When compared to controls that are not serum supplemented, there are minor differences in the DEGs between aged and young-serum supplemented samples. Investigation of pathways enriched in aged serum-supplemented samples, but not young serum-supplemented samples, reveal that hPSC-derived myogenic progenitors show an upregulation of apoptotic pathways. This finding is consistent with our earlier analysis of an apoptotic marker Caspase-3 in hPSC-derived EZ spheres (Figures 1E, F). Interestingly, response to lipids was upregulated in both iPSC and ESC-derived myogenic progenitors supplemented with aged serum. In rodents (Eum et al., 2020) and in human (Johnson and Stolzing, 2019; Lin et al., 2024), blood lipid levels tend to increase with age. Interestingly, FOXO transcription factors, such as FOXO3 described above, can drive a shift towards the use of lipids as an energy substrate as opposed to glucose (Canto et al., 2009). Our transcriptomic data also shows a decreased expression of genes associated with myogenic homeostasis that are involved in carbohydrate metabolism, LDHA, HBEGF, and AKR1B (Nakata et al., 1996; Washington et al., 2014; Sataranatarajan et al., 2020). With around two-thirds of energy at rest coming from lipid oxidation, lipid entry, and metabolism in skeletal muscle fibers, lipid metabolism is crucial for energy production; in aging changes in fatty acid metabolism lead to lipid accumulation in muscle cells, which contributes to insulin resistance and ceramide buildup (Al Saedi et al., 2022). Insulin resistance and ceramide buildup is a known driver of muscle cell apoptosis, a phenomenon experimentally observed in this study (Turpin et al., 2006). Our model highlights a potential mechanism in which rising lipid levels in blood and a shift towards lipid metabolism with age can contribute to muscle cell apoptosis. Understanding the influence of circulating factors in aged blood on lipid metabolism may yield useful insights into the mechanisms by which these factors lead to skeletal muscle decline with age.

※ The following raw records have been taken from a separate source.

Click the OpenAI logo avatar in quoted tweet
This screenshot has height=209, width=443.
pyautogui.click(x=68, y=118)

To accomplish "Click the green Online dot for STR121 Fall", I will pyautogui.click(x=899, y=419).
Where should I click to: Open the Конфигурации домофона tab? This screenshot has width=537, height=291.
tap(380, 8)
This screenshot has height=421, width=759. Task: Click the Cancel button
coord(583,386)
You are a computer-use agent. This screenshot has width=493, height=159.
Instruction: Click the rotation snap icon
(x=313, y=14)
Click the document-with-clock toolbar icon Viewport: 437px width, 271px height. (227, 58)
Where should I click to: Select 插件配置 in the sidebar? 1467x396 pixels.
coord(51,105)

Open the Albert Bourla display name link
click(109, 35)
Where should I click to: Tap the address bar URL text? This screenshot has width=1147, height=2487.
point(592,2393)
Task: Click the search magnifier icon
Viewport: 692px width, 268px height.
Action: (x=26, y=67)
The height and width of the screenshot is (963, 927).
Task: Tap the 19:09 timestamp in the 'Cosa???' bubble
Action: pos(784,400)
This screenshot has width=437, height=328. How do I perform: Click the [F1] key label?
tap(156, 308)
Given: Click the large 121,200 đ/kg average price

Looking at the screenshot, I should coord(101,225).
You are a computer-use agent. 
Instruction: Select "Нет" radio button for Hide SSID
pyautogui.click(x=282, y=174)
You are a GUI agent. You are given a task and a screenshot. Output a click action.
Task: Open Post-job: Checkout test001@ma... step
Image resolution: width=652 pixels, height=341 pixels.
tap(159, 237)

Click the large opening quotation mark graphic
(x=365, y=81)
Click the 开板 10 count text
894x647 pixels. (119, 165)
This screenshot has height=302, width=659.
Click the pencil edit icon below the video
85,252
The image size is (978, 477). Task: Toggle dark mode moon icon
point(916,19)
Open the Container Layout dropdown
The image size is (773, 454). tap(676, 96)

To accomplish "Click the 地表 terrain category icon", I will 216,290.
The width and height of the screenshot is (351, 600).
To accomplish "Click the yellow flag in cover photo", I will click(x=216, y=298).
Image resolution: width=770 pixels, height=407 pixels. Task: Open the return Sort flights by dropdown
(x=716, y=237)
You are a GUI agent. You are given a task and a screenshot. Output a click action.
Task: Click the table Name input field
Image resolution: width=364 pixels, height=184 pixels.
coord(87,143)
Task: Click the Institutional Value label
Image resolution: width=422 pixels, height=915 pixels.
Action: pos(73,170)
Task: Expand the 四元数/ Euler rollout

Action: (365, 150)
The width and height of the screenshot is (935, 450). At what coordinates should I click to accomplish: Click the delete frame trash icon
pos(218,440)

In summary, findings from this study imply that the supplementation of young and aged rat serum samples differently promoted cellular and transcriptomic changes in hPSC-derived myogenic progenitors. Our in vitro model cannot completely recapitulate the complex in vivo milieu of age-associated skeletal muscle pathophysiology. However, it has experimental advantages that enable us to explore inaccessible biological processes of such aberrancy in a controlled setting. While this preliminary study was intended to use myogenic progenitors derived from normal hPSCs, the approach is also adaptable to use iPSCs or serum from patients of other neuromuscular diseases for studying other pathological or age-associated muscle disorders.